***** 本文
ところが、浮かれすぎて、リツコ(吉沢京子)が抱きついてアキラ(高岡健二)の運転するハンドルが揺れます。
そのため運転するダンプは、出前の途中だった築地でも有名な寿司職人のタク(
村野武範)をハネてしまい、タク(村野武範)は両方の腕の肘から先を切断。
アキラ(高岡健二)が賠償の話をすると、タク(村野武範)は、金はいらないから、自分の手の代わりになって鮨職人になれといいます。
リツコ(吉沢京子)は、友達のケイコ(
秋吉久美子)に、ブラックジャックの手術でタクの手をもとに戻して欲しいと頼みます。
ケイコが勤務する画廊のオーナー・坂東次郎(加山雄三)を介して、
ブラックジャックの手術でタクの手をもとに戻して欲しいと言うのです。
ブラックジャック(加山雄三)は、普段はケイコが勤務する画廊のオーナー・坂東次郎として生活しており、坂東次郎はブラックジャックにつなぐ窓口役ということになっているのです。
しかし、事故当時ならともかく、いったん失った腕は再生できるはずがないと、坂東次郎は断ります。
**********
***** 資料
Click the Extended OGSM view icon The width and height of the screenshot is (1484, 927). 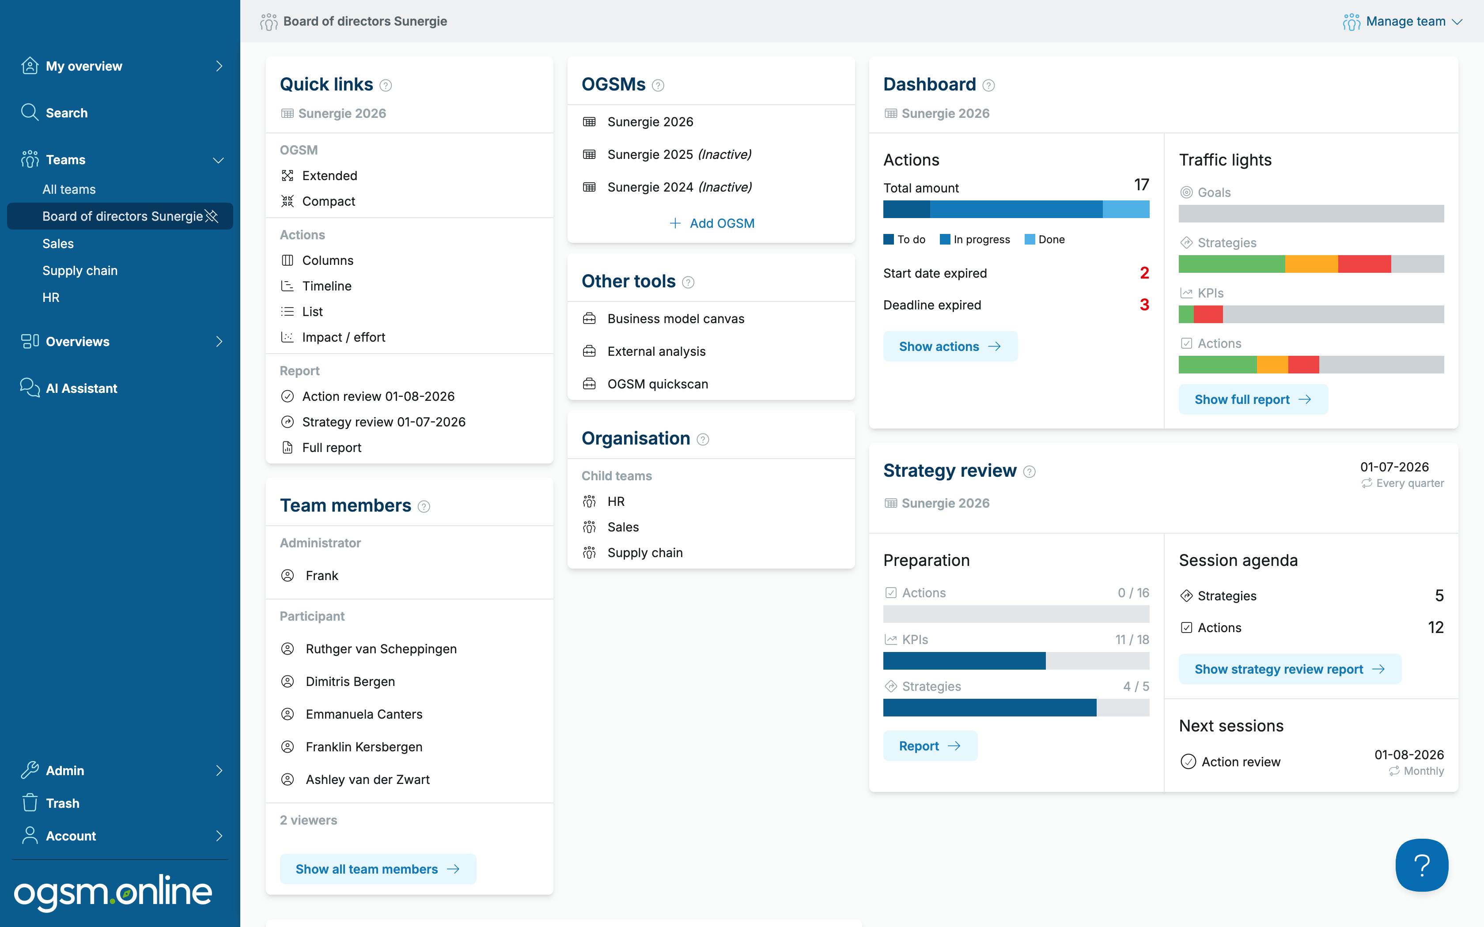point(287,175)
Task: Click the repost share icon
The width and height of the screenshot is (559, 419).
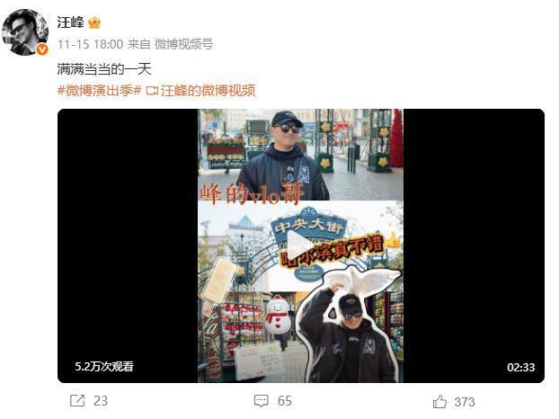Action: [77, 401]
**********
> [課題]:
**a)** 本文のうち、「アキラ(高岡健二)が賠償の話」から「ブラックジャックの手術でタクの手をもとに戻して欲しいと言うのです。」までをそのまま書き写しなさい。
**b)** 本文で丸括弧の中に書かれている人名を、重複を除いてすべて挙げなさい。

> [解答]:
**a)**
アキラ(高岡健二)が賠償の話をすると、タク(村野武範)は、金はいらないから、自分の手の代わりになって鮨職人になれといいます。
リツコ(吉沢京子)は、友達のケイコ(
秋吉久美子)に、ブラックジャックの手術でタクの手をもとに戻して欲しいと頼みます。
ケイコが勤務する画廊のオーナー・坂東次郎(加山雄三)を介して、
ブラックジャックの手術でタクの手をもとに戻して欲しいと言うのです。

**b)** 吉沢京子、高岡健二、村野武範、秋吉久美子、加山雄三